The ability to sort images by their resolution in dpi

Hello everyone!
I need to sort images by their dpi (72x72, 100x100, 300x300).
In Windows Explorer I just add a new column (resolution horizontal and vertical) and the problem is solved.
I haven’t found yet a Linux file manager or image viewing application that lets me do the same.
The question is as follows: Is it possible to sort many images by their resolution in DPI in Linux (in Manjaro in particular)?

Yes, it is possible.

Thank you for the reply, but, please, enlighten me, HOW? What shall I use or do to sort images by their dpi?

Thanks for asking.

However, these links will probably be more beneficial, initially.

There are likely many ways via command-line to sort files in a variety of ways. However, you haven’t indicated whether that’s something you might be open to; or whether it absolutely has to be done with the GUI.

Some context will be welcomed by forum members. Thanks.

I need to work fast and to sort many hundreds of images regularly. And I shall send images with absolutely identical dpi to a destination. I used to use GUI because I can check images by sight. It’s like looking at a dashboard with all the indexes looking to the right direction. You can immediately sort out a wrong one. It’s a batch control visual procedure. Something like that.

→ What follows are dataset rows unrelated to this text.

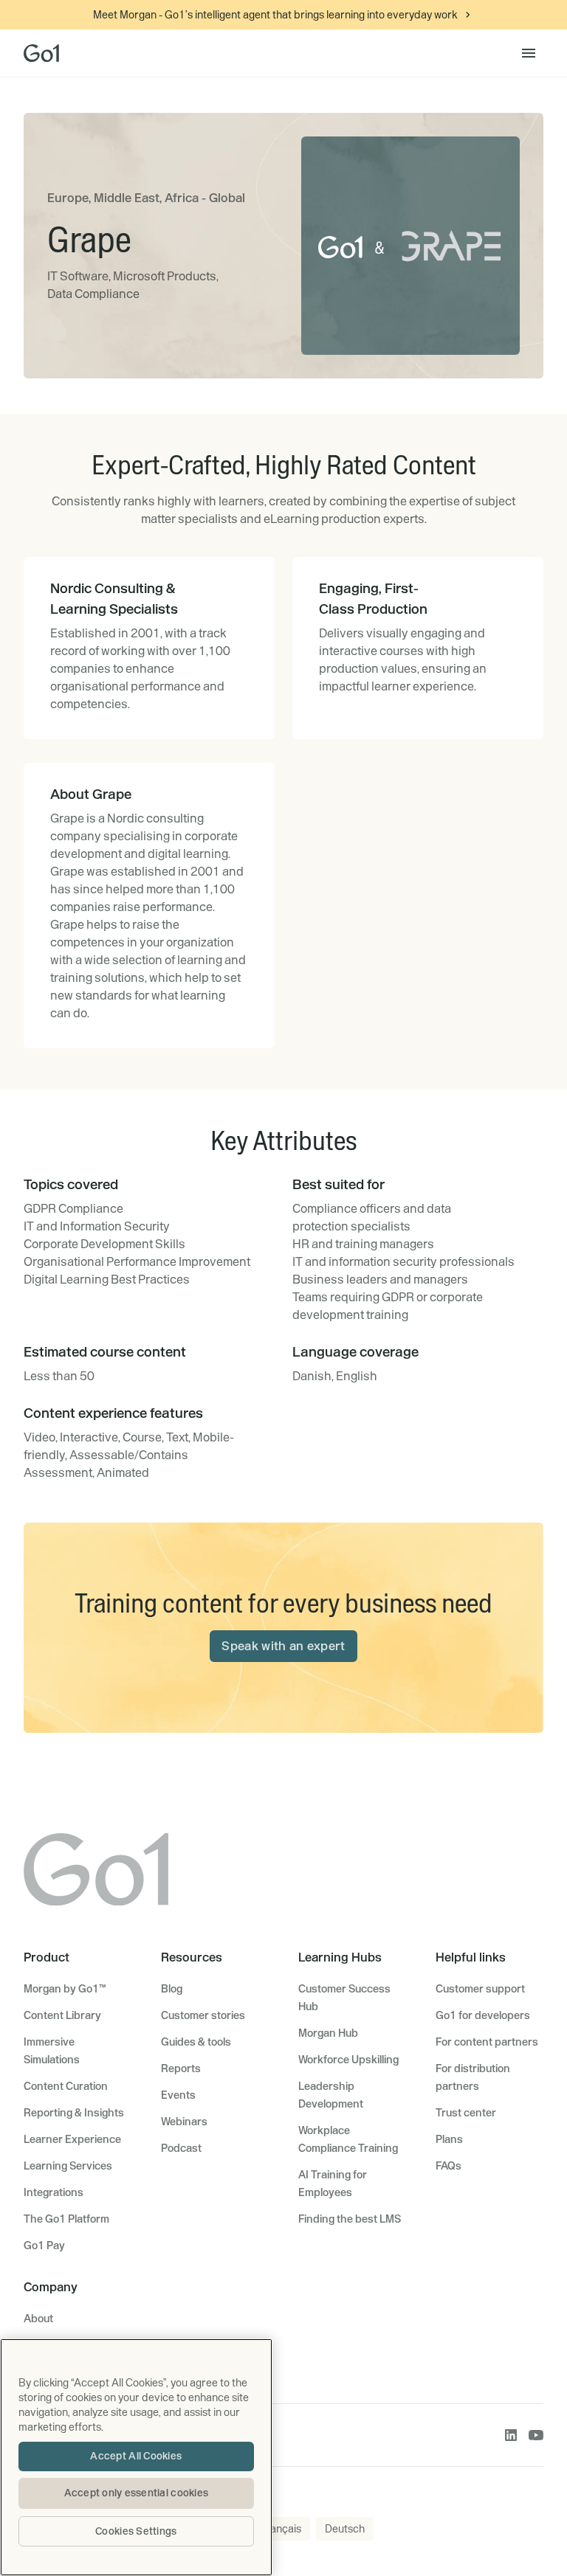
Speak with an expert (283, 1645)
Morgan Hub (328, 2033)
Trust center (466, 2112)
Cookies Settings (135, 2531)
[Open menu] (528, 53)
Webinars (184, 2121)
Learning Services (68, 2165)
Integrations (53, 2192)
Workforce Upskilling (348, 2059)
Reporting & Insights (74, 2112)
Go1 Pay (44, 2245)
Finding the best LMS (349, 2219)
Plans (449, 2139)
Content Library (62, 2015)
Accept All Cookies (136, 2456)
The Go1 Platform (66, 2219)
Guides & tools (196, 2042)
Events (178, 2095)
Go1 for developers (483, 2015)
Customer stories (203, 2015)
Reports (181, 2068)
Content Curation (66, 2086)
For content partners (487, 2042)
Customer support (480, 1988)
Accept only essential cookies (136, 2493)
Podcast (181, 2148)
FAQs (448, 2165)
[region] (136, 2457)
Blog (171, 1988)
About (38, 2318)
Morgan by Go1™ (65, 1988)
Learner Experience (72, 2139)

The problem you face is that image dimensions are typically stored within the metadata of the files; and this metadata must be scanned and queried to return these dimensions in a usable format. This could be done for example with:

find -iname '*.jpg' -exec identify -format "%[fx:w*h] %i\n" {} \+ | sort -g

…which uses the identify command available in ImageMagick; which would need to be installed to make it work.

sudo pacman -S imagemagick

That would require you to do some reading, and of course it uses the command-line.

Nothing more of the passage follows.